→ **Problem to solve**: Everything in the records must appear again exactly, except the images.

→ **Exercise data**:
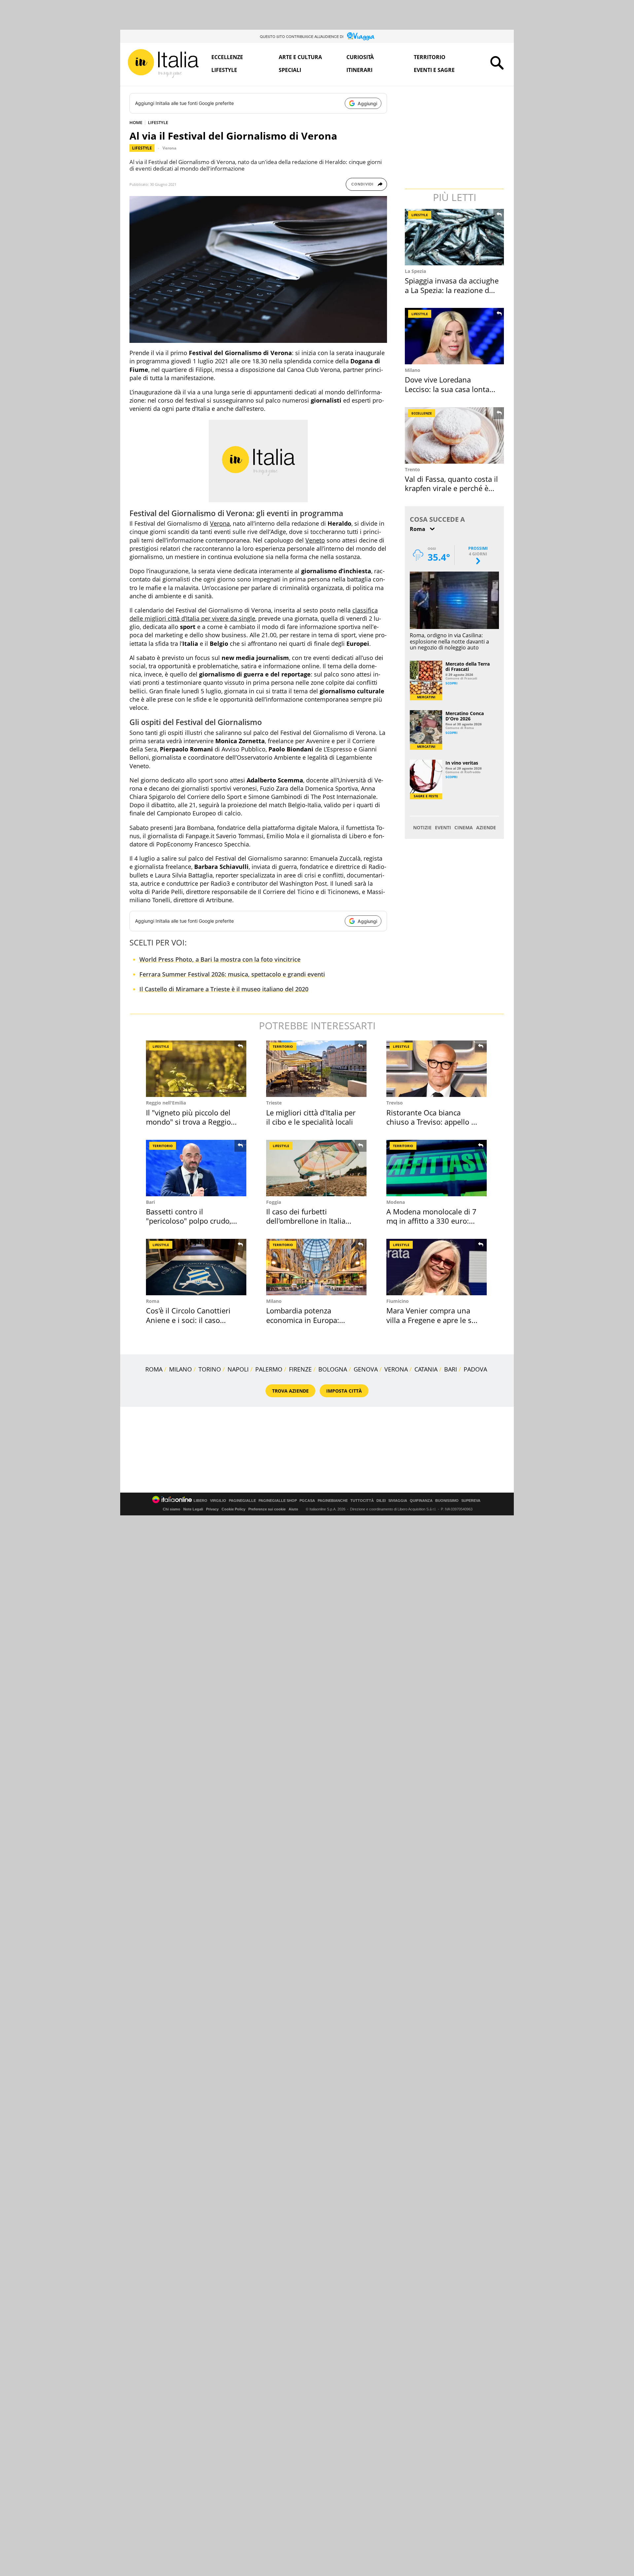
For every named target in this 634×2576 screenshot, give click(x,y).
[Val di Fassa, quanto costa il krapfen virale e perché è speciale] (455, 435)
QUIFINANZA (421, 1501)
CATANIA (426, 1369)
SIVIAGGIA (397, 1501)
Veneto (315, 540)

→ **Expected answer**:
For every named target in this 634×2576 screenshot, give click(x,y).
[Val di Fassa, quanto costa il krapfen virale e perché è speciale] (455, 435)
QUIFINANZA (421, 1501)
CATANIA (426, 1369)
SIVIAGGIA (397, 1501)
Veneto (315, 540)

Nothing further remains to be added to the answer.